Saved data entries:
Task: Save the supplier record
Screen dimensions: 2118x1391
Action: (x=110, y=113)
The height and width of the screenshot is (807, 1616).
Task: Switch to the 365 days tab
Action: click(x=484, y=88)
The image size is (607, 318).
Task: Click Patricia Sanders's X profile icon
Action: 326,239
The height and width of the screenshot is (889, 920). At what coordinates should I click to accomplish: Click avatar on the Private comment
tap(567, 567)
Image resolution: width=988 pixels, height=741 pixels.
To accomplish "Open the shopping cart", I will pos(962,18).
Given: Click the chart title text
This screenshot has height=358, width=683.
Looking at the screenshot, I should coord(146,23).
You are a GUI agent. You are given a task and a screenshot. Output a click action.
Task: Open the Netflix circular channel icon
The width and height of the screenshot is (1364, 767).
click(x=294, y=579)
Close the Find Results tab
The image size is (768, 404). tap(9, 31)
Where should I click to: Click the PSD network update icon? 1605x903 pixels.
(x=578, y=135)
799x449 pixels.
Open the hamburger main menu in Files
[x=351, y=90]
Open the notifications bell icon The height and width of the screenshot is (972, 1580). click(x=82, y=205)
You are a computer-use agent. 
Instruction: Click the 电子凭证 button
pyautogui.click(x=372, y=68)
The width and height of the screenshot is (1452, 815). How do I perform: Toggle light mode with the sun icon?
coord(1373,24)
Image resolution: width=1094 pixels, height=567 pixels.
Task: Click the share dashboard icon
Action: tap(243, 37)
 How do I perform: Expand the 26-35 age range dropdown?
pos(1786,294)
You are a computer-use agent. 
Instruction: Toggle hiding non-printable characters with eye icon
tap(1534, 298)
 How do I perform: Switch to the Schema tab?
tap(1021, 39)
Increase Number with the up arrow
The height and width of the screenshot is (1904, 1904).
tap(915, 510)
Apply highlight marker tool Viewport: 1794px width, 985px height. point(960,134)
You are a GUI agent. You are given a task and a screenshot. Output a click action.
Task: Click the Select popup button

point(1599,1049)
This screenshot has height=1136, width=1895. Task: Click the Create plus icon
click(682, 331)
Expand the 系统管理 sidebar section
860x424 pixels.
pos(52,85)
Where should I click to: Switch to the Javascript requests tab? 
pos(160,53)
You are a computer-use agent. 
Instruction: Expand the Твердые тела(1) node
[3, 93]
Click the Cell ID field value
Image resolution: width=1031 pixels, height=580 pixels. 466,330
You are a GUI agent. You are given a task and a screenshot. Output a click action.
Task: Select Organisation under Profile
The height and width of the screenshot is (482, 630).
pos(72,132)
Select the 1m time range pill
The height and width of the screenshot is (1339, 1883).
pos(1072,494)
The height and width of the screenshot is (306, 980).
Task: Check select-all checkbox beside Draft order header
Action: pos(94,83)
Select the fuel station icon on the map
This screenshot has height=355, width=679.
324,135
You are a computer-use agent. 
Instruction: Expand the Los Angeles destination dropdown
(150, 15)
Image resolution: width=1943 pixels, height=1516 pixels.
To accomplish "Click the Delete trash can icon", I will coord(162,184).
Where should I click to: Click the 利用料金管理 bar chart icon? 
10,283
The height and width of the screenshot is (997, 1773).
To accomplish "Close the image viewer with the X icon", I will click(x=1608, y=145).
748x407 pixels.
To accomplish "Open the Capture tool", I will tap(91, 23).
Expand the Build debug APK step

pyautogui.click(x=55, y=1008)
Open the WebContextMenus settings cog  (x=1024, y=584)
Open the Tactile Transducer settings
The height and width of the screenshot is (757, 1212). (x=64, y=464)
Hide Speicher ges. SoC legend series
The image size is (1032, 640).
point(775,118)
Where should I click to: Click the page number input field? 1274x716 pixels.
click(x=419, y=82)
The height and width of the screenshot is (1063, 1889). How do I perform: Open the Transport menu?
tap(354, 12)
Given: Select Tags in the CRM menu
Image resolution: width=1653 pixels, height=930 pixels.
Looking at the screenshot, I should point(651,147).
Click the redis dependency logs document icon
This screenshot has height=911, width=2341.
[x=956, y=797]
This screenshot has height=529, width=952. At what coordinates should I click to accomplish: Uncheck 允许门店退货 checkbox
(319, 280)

Problem to solve:
Reproduce each line of the records in which "tool" appears.

Solution to the exercise:
Apply highlight marker tool Viewport: 1794px width, 985px height. point(960,134)
To accomplish "Open the Capture tool", I will tap(91, 23).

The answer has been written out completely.